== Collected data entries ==
------------------------------------------------------------
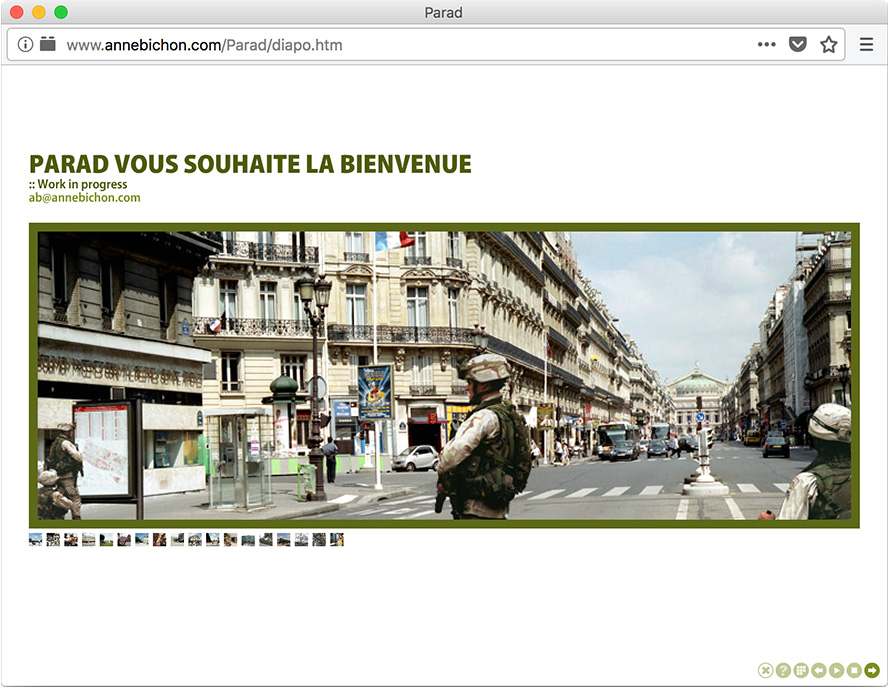Click the PARAD VOUS SOUHAITE LA BIENVENUE heading
Screen dimensions: 889x688
[x=250, y=164]
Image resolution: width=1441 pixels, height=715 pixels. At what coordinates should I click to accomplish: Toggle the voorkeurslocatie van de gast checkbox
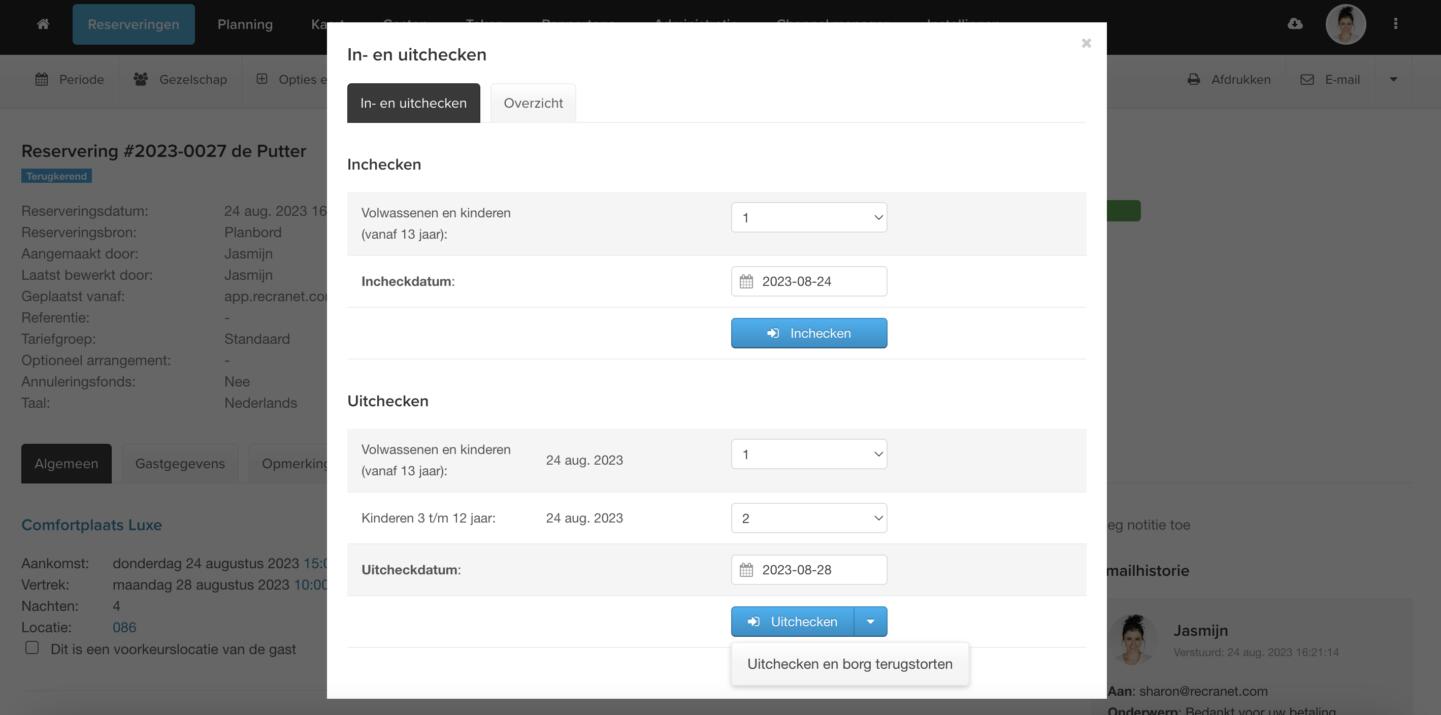point(32,648)
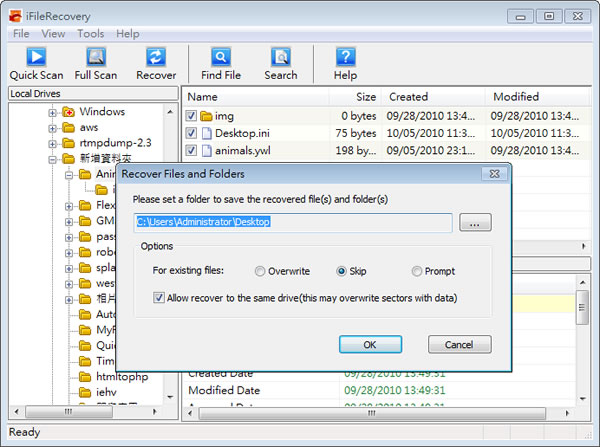The width and height of the screenshot is (600, 447).
Task: Select the Windows folder icon in tree
Action: pos(68,112)
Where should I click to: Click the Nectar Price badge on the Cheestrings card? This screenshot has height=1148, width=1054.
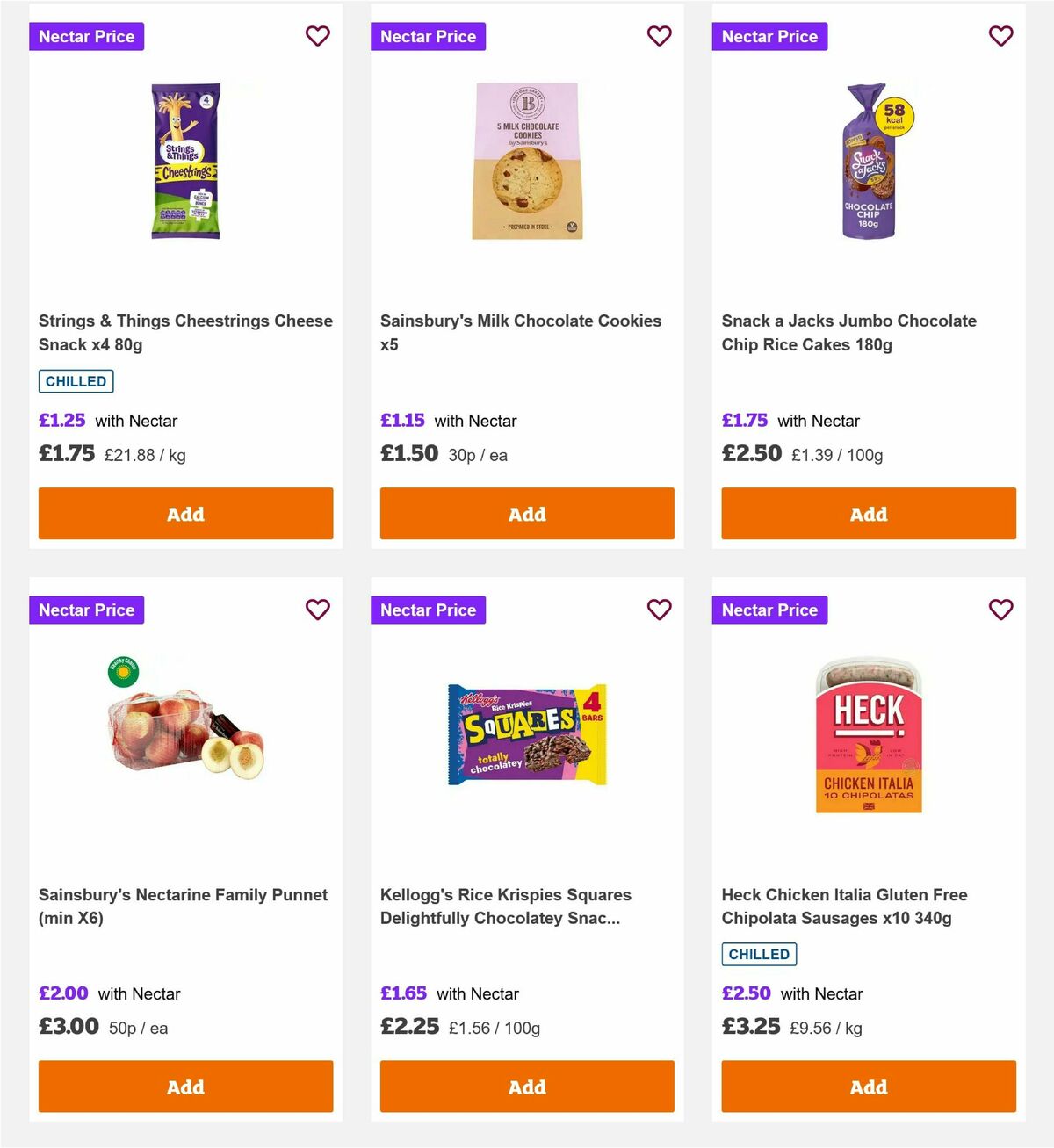pyautogui.click(x=86, y=36)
------------------------------------------------------------
== Problem to solve ==
Verbatim, write out the line containing "Image resolution: width=1441" and all later lines through the end of the records, leaving every picture out.

== Answer space ==
Image resolution: width=1441 pixels, height=715 pixels. At what coordinates should I click to accomplish: Toggle the voorkeurslocatie van de gast checkbox
point(32,648)
The width and height of the screenshot is (600, 447).
Task: Select the Windows folder icon in tree
Action: pos(68,112)
Where should I click to: Click the Nectar Price badge on the Cheestrings card? This screenshot has height=1148, width=1054.
pyautogui.click(x=86, y=36)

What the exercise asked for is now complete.